GIVEN ENTRIES —
=== Section Start ===

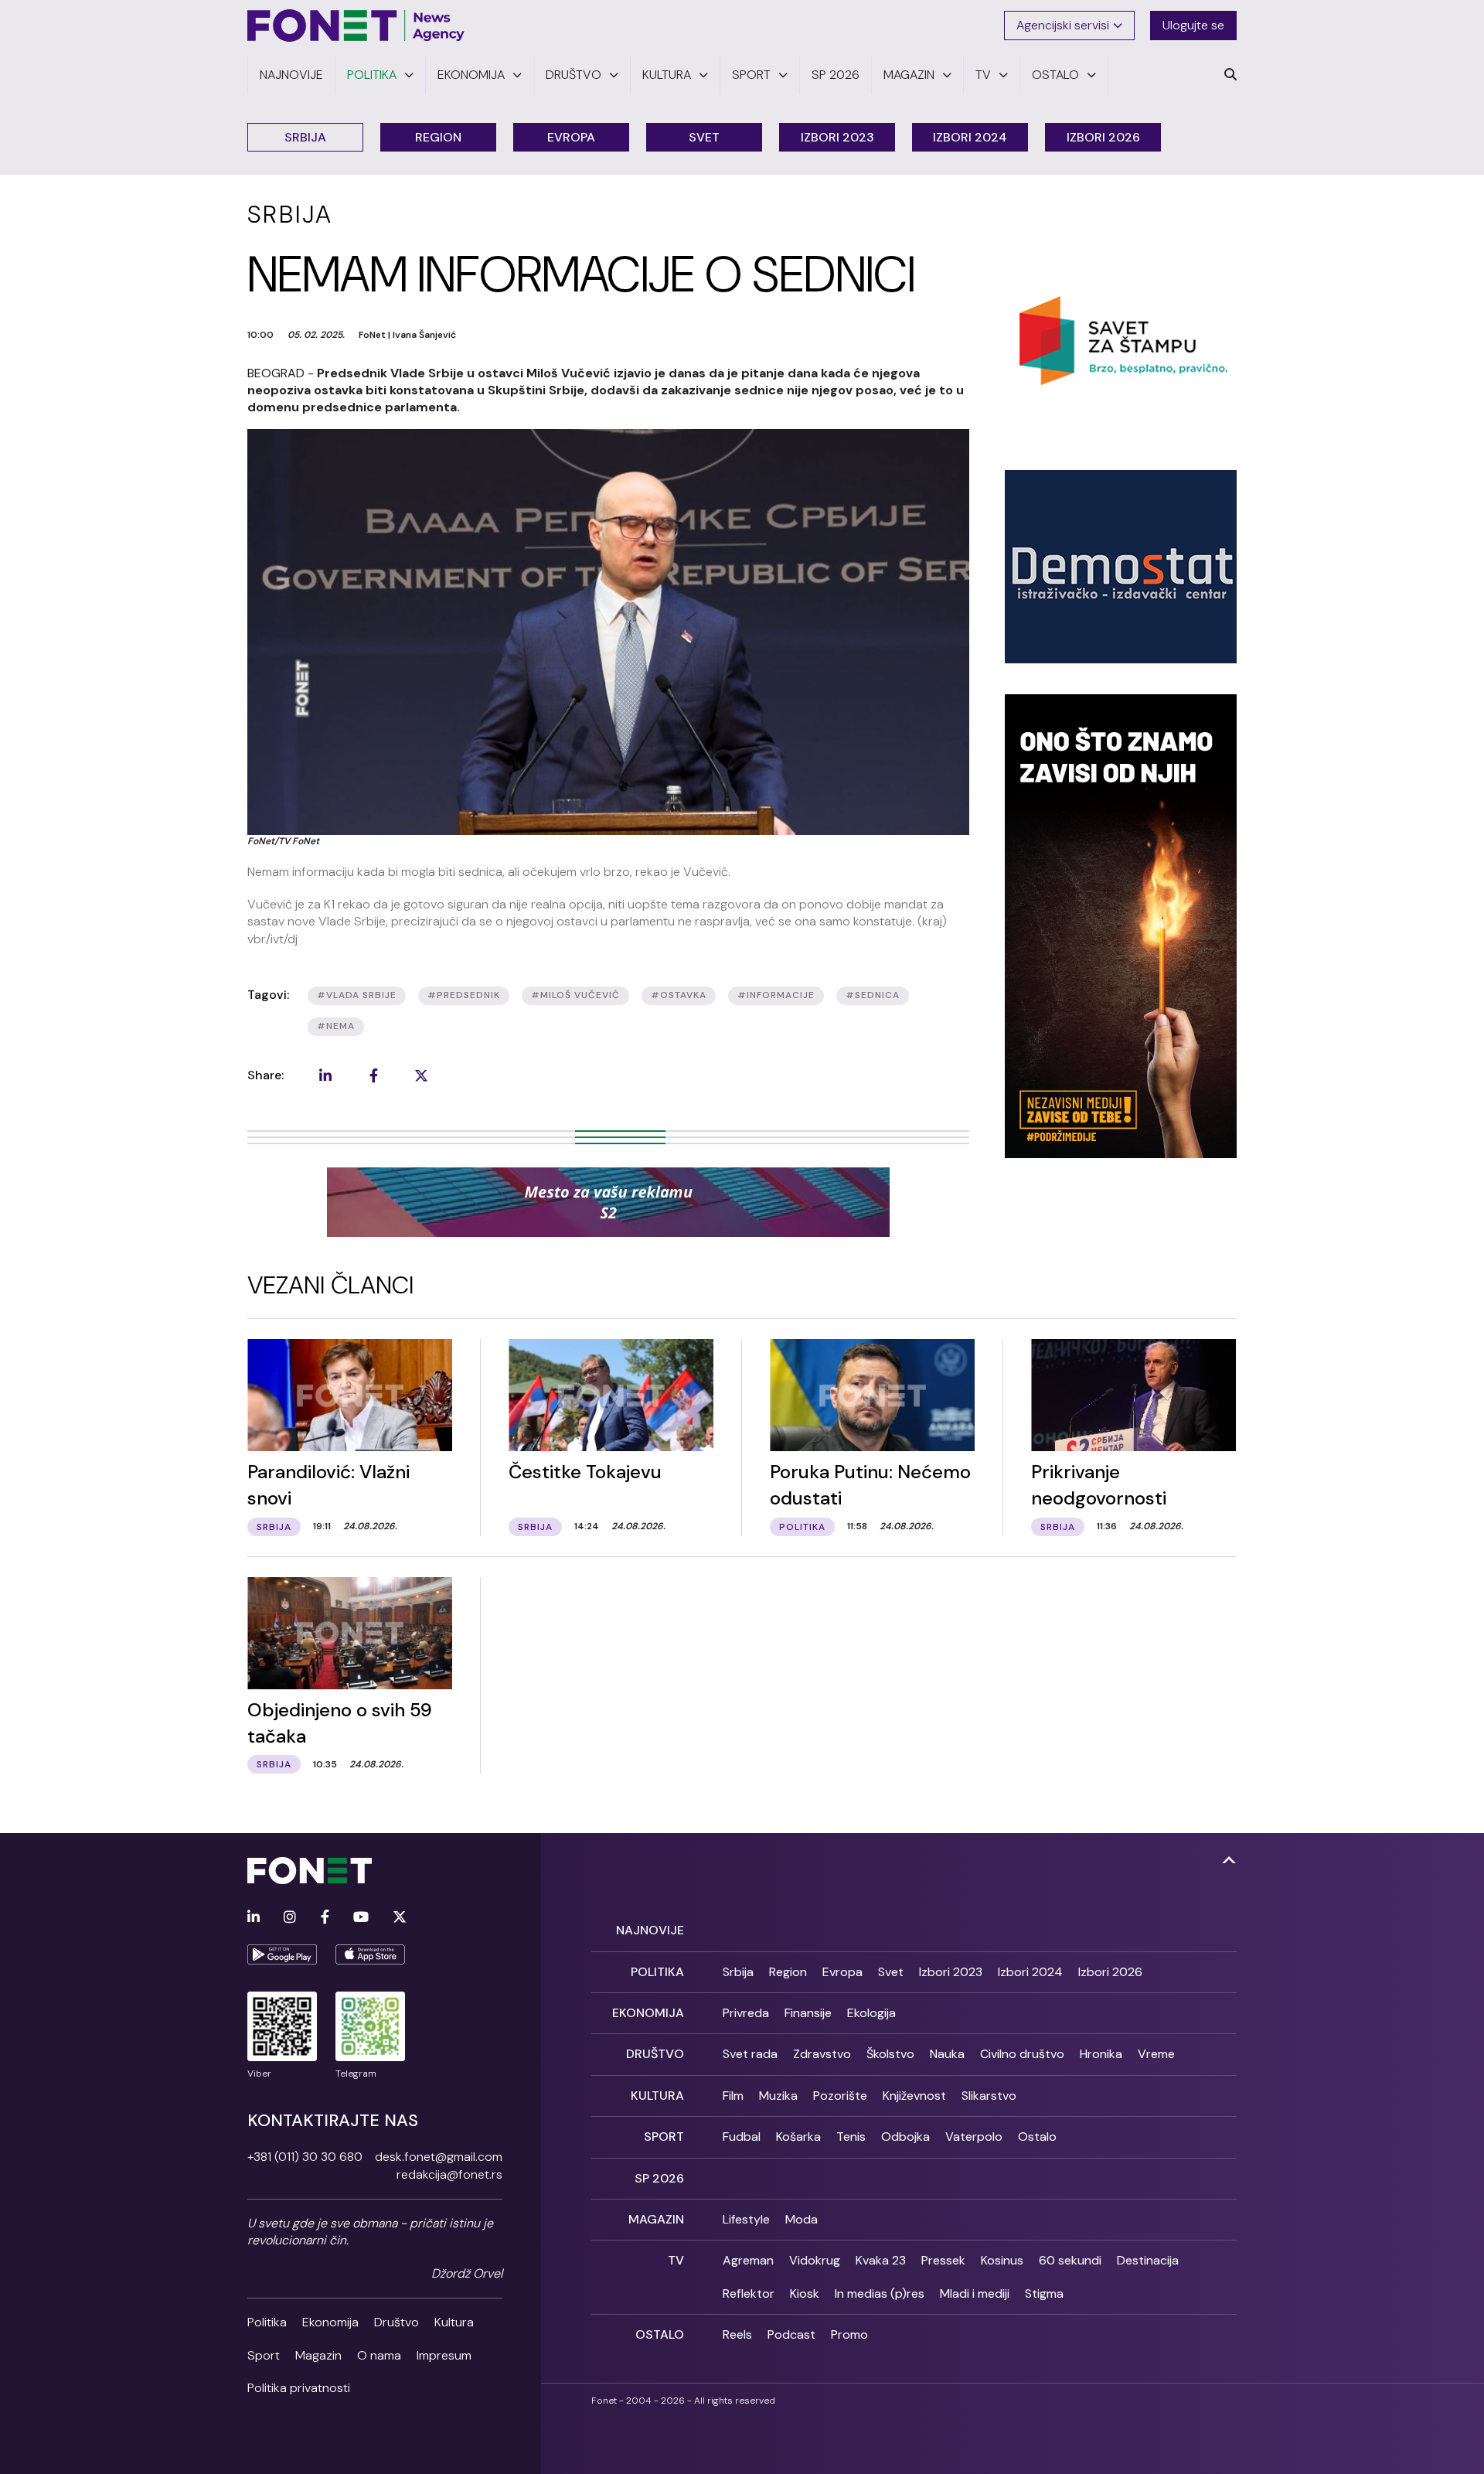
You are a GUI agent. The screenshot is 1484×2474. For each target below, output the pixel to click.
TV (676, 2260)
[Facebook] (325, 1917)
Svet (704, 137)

=== Section End ===
=== Section Start ===

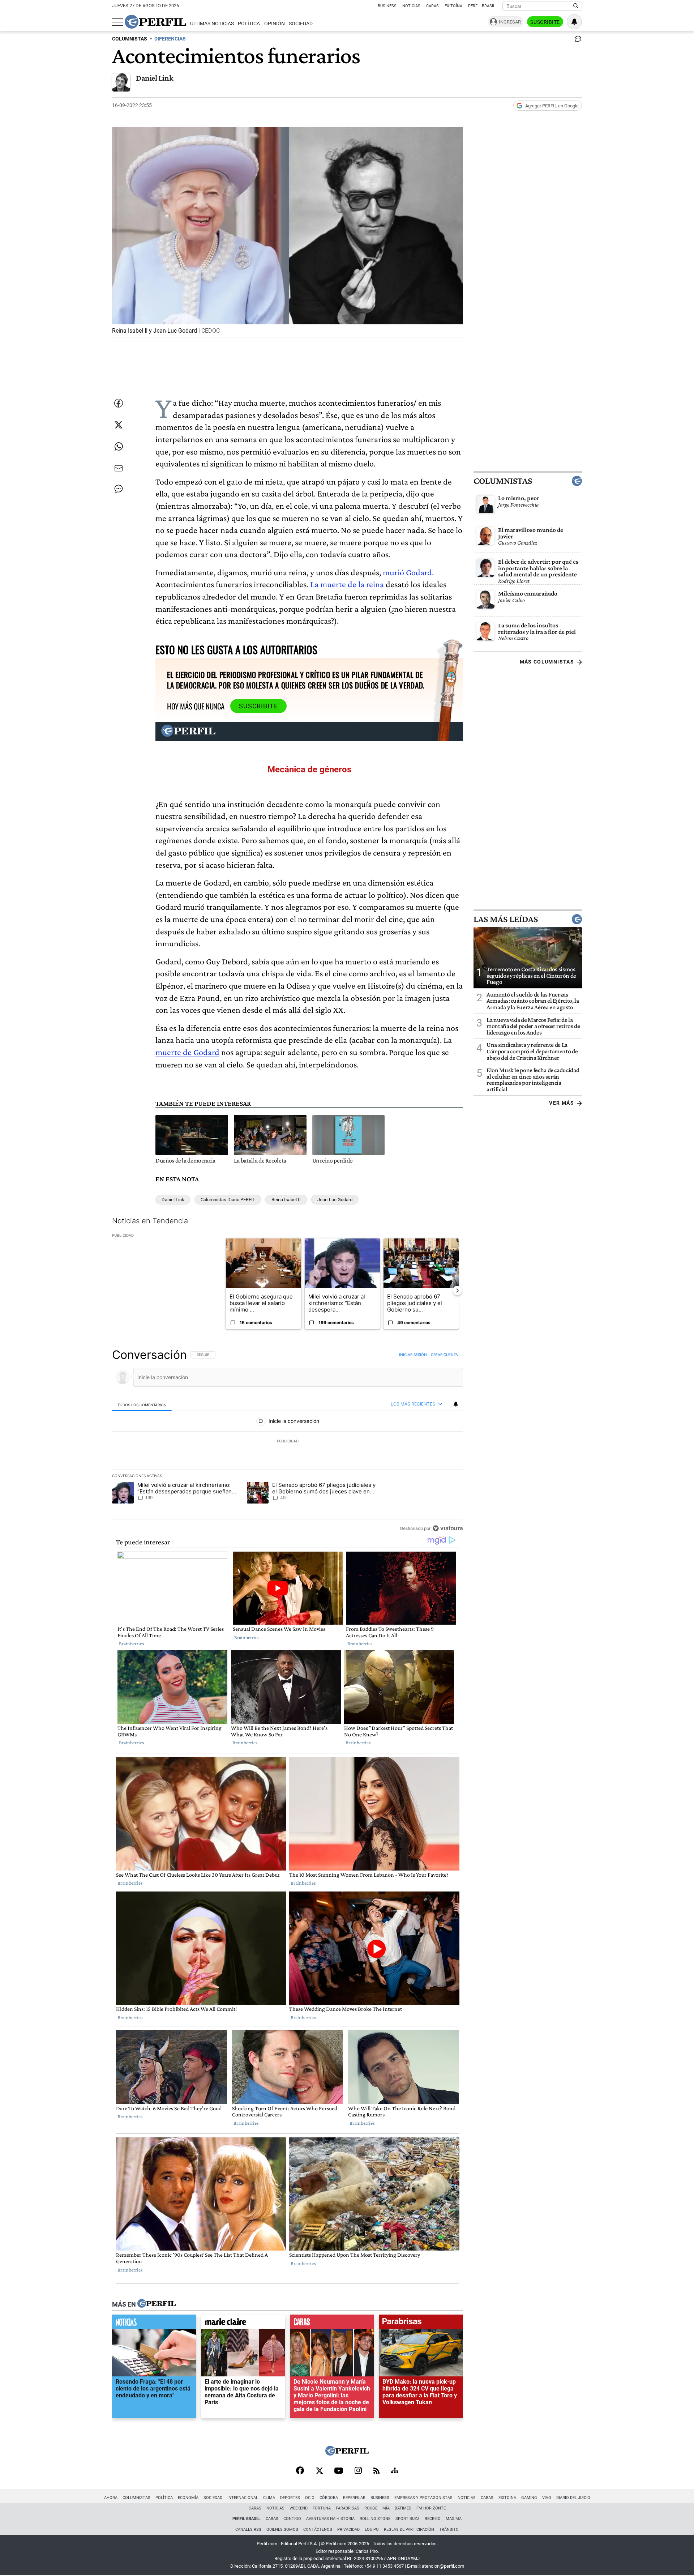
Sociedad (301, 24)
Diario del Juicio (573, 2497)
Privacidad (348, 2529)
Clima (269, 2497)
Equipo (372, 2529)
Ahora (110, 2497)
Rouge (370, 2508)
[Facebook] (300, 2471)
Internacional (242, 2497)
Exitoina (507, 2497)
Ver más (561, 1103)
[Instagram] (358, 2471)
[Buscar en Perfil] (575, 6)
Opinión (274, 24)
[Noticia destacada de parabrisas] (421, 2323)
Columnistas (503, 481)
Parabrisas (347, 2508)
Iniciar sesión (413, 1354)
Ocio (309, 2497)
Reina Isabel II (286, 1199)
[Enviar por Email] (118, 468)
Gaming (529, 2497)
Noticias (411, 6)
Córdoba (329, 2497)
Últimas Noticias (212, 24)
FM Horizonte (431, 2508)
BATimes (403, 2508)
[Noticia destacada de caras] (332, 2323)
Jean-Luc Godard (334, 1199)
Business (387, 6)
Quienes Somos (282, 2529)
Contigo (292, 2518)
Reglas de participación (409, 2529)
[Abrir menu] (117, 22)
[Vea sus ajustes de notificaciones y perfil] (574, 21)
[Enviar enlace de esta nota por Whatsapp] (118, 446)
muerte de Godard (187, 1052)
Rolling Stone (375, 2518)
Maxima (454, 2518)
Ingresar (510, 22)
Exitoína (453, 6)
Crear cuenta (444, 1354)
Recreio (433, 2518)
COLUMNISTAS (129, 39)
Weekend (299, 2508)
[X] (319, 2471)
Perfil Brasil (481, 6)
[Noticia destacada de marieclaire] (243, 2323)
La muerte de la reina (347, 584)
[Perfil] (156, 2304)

=== Section End ===
=== Section Start ===

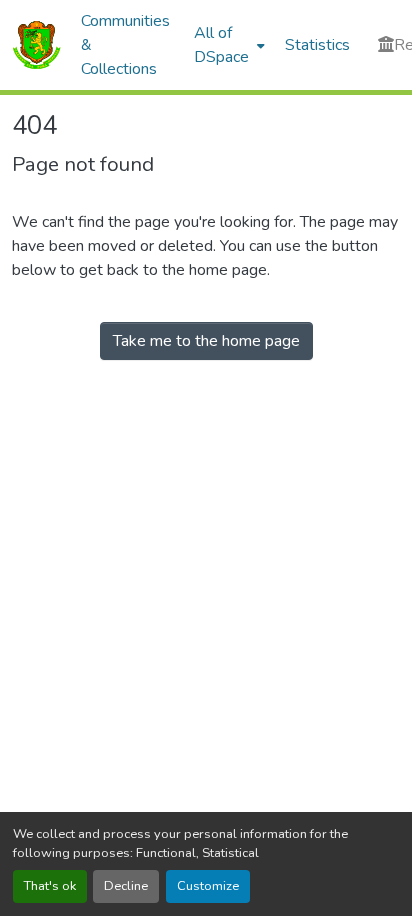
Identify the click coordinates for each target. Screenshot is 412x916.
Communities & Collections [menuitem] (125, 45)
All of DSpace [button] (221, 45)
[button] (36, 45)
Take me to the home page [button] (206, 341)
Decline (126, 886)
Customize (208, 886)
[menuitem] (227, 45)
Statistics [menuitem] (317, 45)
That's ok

=== Section End ===

TASK BRIEF —
Look above for the line containing "You are a GUI". Output from there through the line containing "Svet (704, 137)", exactly and inclusively.

THE COMPLETED TASK —
You are a GUI agent. The screenshot is 1484×2474. For each target below, output the pixel to click.
TV (676, 2260)
[Facebook] (325, 1917)
Svet (704, 137)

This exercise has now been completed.